In a move fitting for a catchy article title, in late May President Biden’s administration released its proposed budget for EPA for fiscal year 2022 (“FY2022”) (EPA’s fiscal year runs from October 1 to September 30). Alliteration aside, the proposed budget could have major implications for the way EPA operates over the coming year, providing $11.233 billion to fund the agency’s various missions and duties.
As society becomes more accustomed to large dollar figures from news coverage of limelight billionaires or a total for the U.S. debt over $27 trillion, it’s easy to overlook another multi-billion dollar number in the realm of federal budgets without fully appreciating the value and implications involved. To better grasp the significance of this budget proposal, some facts to consider: (1) this is the largest top-line request for EPA’s budget in its entire history; (2) the budget effects an increase of $2 billion over the enacted spending for FY2021; and (3) the budget includes a request for approval to add 1,000 new full-time employees (“FTE”), one of the largest of any federal agency.

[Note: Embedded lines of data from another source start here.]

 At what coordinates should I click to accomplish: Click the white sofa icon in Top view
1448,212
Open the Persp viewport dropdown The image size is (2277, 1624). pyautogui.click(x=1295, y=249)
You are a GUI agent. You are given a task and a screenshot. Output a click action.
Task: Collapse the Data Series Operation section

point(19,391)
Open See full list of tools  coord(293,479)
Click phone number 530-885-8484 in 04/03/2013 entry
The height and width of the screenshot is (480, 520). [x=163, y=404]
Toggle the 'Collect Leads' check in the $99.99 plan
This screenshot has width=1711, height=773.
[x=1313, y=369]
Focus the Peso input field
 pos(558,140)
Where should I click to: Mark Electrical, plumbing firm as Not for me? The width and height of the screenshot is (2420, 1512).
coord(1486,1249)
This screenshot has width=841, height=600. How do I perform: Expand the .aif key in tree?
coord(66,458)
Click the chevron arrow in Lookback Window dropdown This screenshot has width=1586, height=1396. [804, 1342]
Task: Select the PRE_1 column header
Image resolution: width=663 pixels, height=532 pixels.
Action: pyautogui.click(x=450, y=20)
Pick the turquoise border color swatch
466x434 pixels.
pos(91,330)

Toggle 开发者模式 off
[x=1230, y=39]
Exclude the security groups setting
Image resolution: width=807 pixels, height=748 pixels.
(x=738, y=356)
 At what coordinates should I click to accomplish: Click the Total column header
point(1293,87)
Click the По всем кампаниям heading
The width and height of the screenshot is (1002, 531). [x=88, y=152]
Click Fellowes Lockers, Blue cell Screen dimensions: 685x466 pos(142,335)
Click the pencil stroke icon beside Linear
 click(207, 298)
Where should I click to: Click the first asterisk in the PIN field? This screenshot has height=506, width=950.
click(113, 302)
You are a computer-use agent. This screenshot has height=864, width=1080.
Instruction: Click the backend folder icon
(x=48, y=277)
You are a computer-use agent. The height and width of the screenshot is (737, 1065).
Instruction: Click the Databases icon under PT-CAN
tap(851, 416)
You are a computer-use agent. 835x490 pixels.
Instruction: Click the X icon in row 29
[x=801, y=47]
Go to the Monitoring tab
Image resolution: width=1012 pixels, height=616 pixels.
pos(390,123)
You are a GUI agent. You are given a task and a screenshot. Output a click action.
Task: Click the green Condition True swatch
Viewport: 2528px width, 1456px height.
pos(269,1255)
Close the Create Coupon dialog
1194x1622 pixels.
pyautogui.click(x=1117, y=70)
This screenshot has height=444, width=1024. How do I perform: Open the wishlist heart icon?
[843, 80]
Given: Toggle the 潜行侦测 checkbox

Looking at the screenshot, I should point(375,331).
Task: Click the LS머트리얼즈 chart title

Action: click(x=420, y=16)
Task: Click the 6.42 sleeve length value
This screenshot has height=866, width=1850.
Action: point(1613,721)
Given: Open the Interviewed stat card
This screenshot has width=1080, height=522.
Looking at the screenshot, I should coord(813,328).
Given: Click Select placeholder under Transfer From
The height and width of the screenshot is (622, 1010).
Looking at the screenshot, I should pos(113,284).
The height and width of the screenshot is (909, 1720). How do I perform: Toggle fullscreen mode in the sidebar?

Beyond its scope, details of the proposed FY2022 budget and the initiatives set forth in the proposal demonstrate an increase in activities of which industry should be aware. Some key initiatives set forth by the proposal that justify the budget include addressing climate change, prioritizing environmental justice, increasing support to states, and strengthening the agency’s workforce.
Overall, the budget claims an increase of $1.8 billion in programs and efforts for “Tackling the Climate Crisis.” Notable components of this include a $100 million increase in finding for air quality grants for states to increase air pollution controls, $100 million to develop “a community air quality monitoring and notification system to provide real-time data to overburdened and marginalized communities and enforcement officials,” an additional $60 million for research into the impacts of climate change on human health and the environment, and funds for addressing climate impacts through expenditures on infrastructure. Details of the latter include significant increases in existing water infrastructure programs.
Environmental justice is also prioritized under the proposed budget as an interrelated component of the climate change initiatives. The budget includes more than $930 million in funding in various programs to launch the Accelerating Environmental and Economic Justice initiative and “cement environmental justice as a core feature of EPA’s mission.” The creation of new environmental justice programs also gets an increase of $287 million and the creation of 171 FTE positions. Very importantly, a key aspect of the environmental justice component consists of an increase in enforcement and compliance assurance efforts; this includes $31.9 million in additional resources within EPA’s compliance monitoring program “to incorporate environmental justice considerations into all phases of work without displacing other important enforcement and compliance assurance efforts.”
Another key component of the budget with significant implications for regulated industry is the substantial increase in funding for state agencies. Recent budgets have allocated less and less federal money to state agencies, which often rely heavily on the federal government for resources; in a reversal of this trend, the FY2022 proposed budget allocates $1.242 billion to support state EPA partners, $100 million of which is dedicated to the state and local air quality management programs for “air monitoring, permitting, and pollution reduction efforts, specifically to accelerate immediate on-the-ground efforts to reduce greenhouse gases. The budget notes this is a $142 million increase from the FY2021 enacted spending level. Such an increase in state funding could result in an increase in enforcement and compliance activities by state regulatory agencies to complement those of EPA.
Finally, the budget includes payroll support for the addition of 1,000 FTE positions to raise the total number of FTEs at EPA from 14,297 to 15,324. While many of these positions are correlated with the programs and budget increases discussed above, among others, the measure also is intended to address deeper workforce issues at EPA and pave the way for the future of the agency. As noted by the budget, EPA has “one of the oldest workforces in the federal government” with 30% eligible to retire presently or in the next year, and 43% of employees eligible to retire in the next five years.
Importantly this proposal sets the stage for the future of EPA as the agency is currently developing its new FY2022 – FY2026 Strategic Plan to be issued in February 2022. According to EPA, this will “establish a new framework - rooted in a commitment to science, adherence to the law, and environmental justice - to guide the Agency’s priorities and progress” to guide EPA over the next four years.
As it stands, the budget is still a proposal which will be considered by Congress in its deliberations and ultimately enacted, likely in some altered form, in an appropriations bill. Even so, it seems the initiatives and goals of the Biden Administration EPA will be well-funded, and those in the regulated community would be wise to take climate change response and environmental justice seriously.